__What is needed__
Give again, unaltered, the line with "Task: Open the Code Writer tool icon" and all lines that follow it in the listing below, minus any pictures.

__Information supplied__
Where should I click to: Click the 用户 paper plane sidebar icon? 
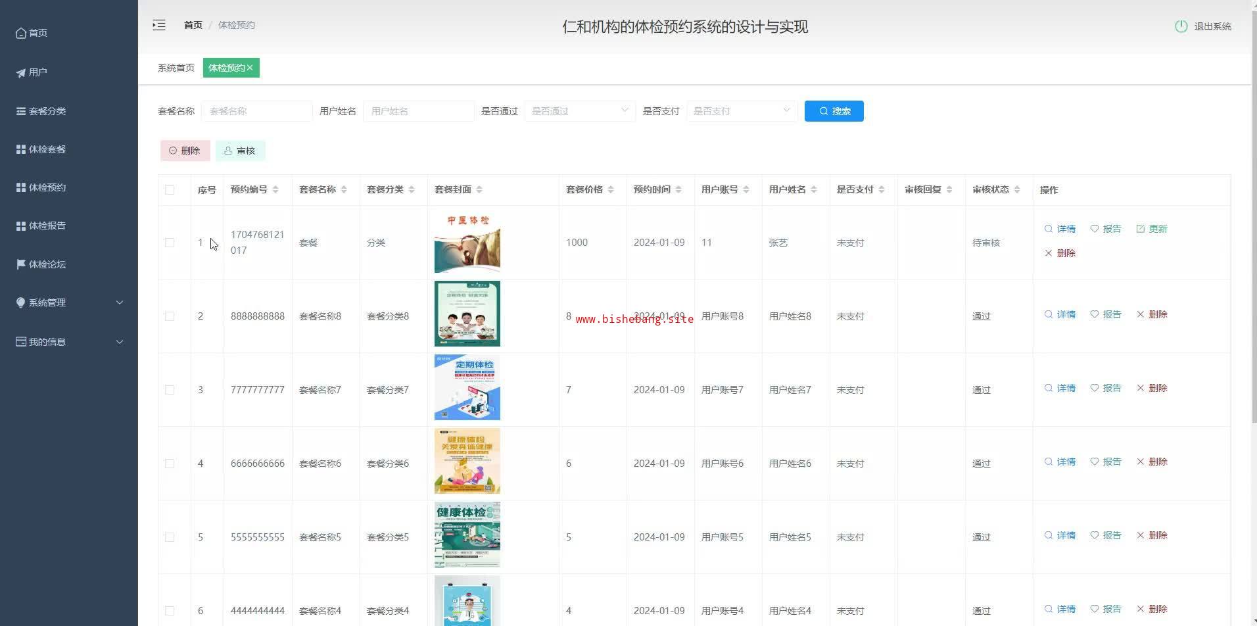(21, 72)
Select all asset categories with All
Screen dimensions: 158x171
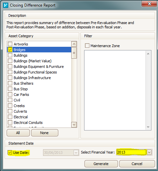click(x=18, y=133)
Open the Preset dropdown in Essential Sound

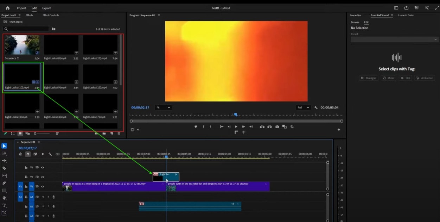click(394, 39)
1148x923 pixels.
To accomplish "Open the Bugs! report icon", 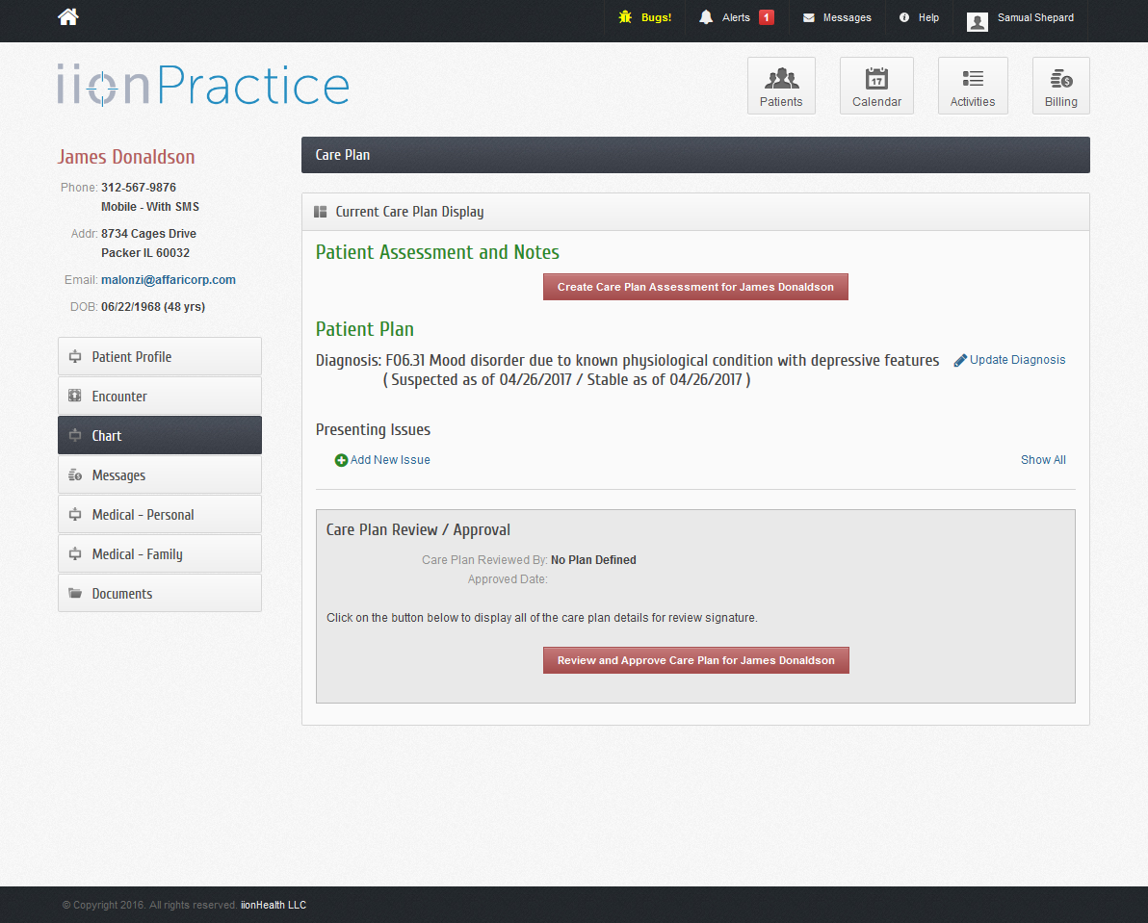I will tap(645, 17).
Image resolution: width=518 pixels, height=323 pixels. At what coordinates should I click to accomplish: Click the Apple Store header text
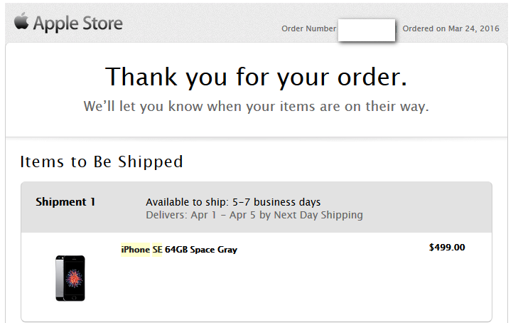77,23
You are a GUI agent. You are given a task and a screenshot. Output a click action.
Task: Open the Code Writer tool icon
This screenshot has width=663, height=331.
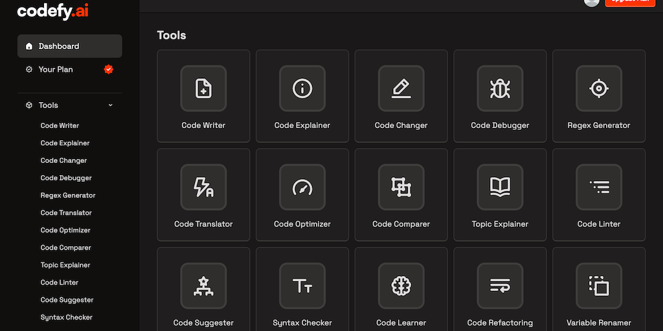203,89
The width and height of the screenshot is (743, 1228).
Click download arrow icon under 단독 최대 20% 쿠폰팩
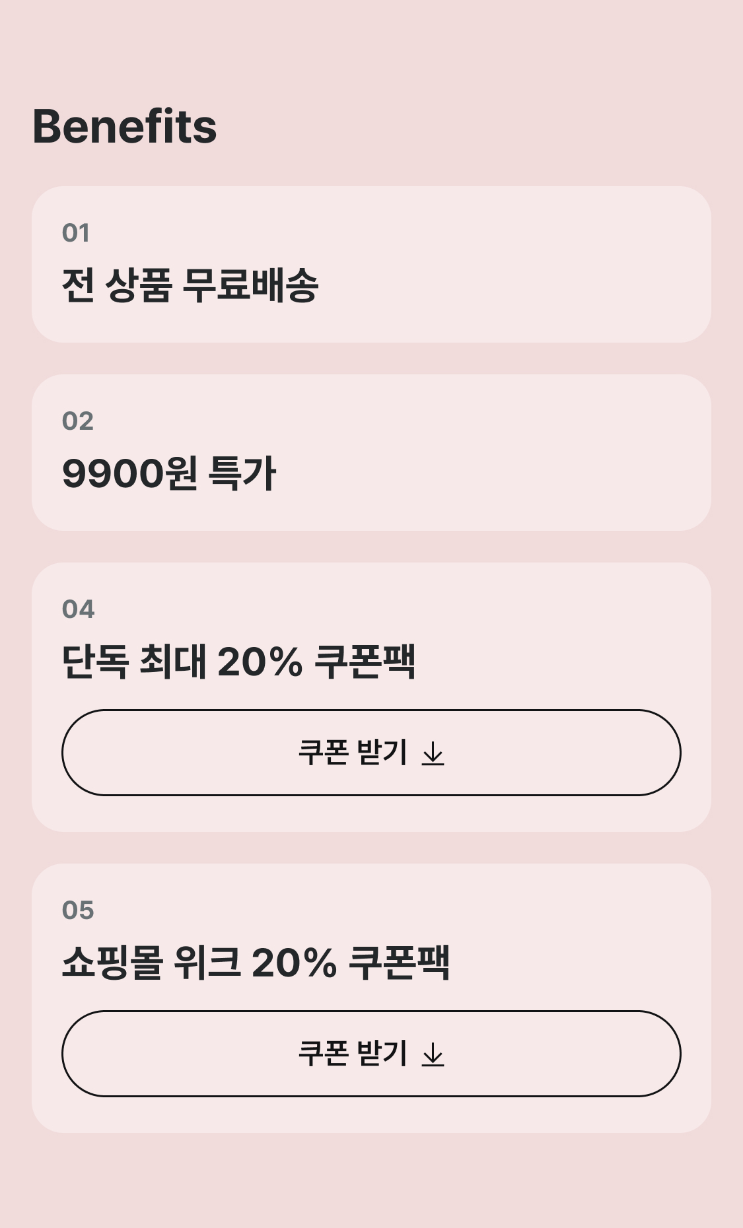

__Solution for this task__
Task: Open the Code Writer tool icon
This screenshot has width=663, height=331.
203,89
The width and height of the screenshot is (743, 1228).
Click download arrow icon under 단독 최대 20% 쿠폰팩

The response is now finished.